The first volume of land transfer records in D.C. which covers 1792-1806.

Tyrone Turner / DCist/WAMU

Dr. Lopez Matthews, Jr. traces his finger along a yellowing page in an oversized book. He reads a header written in ornate script, standing above columns containing names and dates.

“Register of Slave Commitments to the D.C. Jail,” he reads. “So these are slave runaways from 1848 to 1862. So when enslaved people ran away and they were caught, they were taken to the D.C. Jail, and this is the register.”

Matthews likens the book to an official lost and found; in this case, though, the “property” was people.

The book is a small sampling of the thousands of historical documents, artifacts, and materials that are housed inside the archives, the city’s formal repository for government records. There are property records signed by Frederick Douglass, a longtime recorder of deeds for the city; a will for Alexander Graham Bell; Duke Ellington’s birth certificate; and tens of thousands of square feet worth of other official documents that tell the story of the city’s people.

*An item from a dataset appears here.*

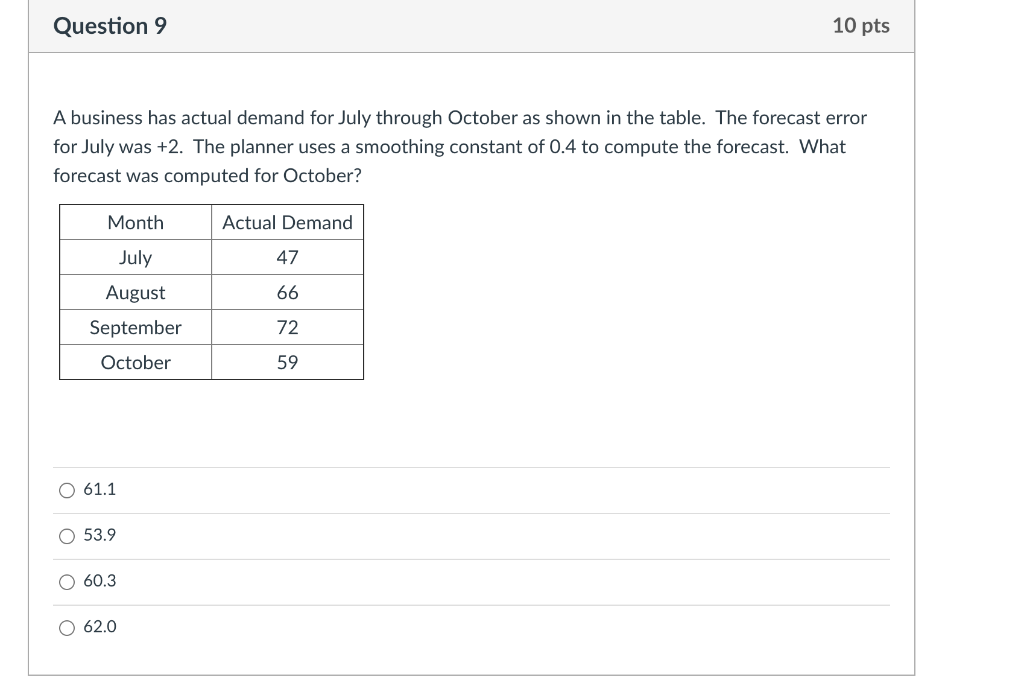Click the 61.1 answer label text
The height and width of the screenshot is (683, 1024).
coord(100,490)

“The archives are basically the memory of the District: birth certificates, death certificates, marriage records. Those are all records that relate to the residents of D.C.,” says Matthews, who was hired last year to serve as the city’s first official state archivist. “This is your history in connection with the government.”

For decades much of that history has been hard to find, largely hidden away in an anonymous storage facility located in an alleyway a block off of the Washington Convention Center. But after years of advocacy by a small but committed group of local historians and archivists, the city is moving forward on building a new $104 million home for the D.C. Archives on the campus of the University of the District of Columbia in Van Ness.

Advocates say the new facility aims to be everything the D.C. Archives currently isn’t: More spacious, better organized, and with more specialized temperature and condition controls needed to protect different materials that are hundreds of years old and easily susceptible to irreparable damage.

“If you think of it in terms of a Russian doll, a matryoshka, you need to get the external fabric of the building right. So rain doesn’t come in. So air doesn’t come in. You don’t have dust blowing in and getting all over this stuff,” says Trudy Huskamp Peterson, who serves as the chair of the D.C. Archives Advisory Group, created by the D.C. Council to oversee the efforts to locate and build a new archives building.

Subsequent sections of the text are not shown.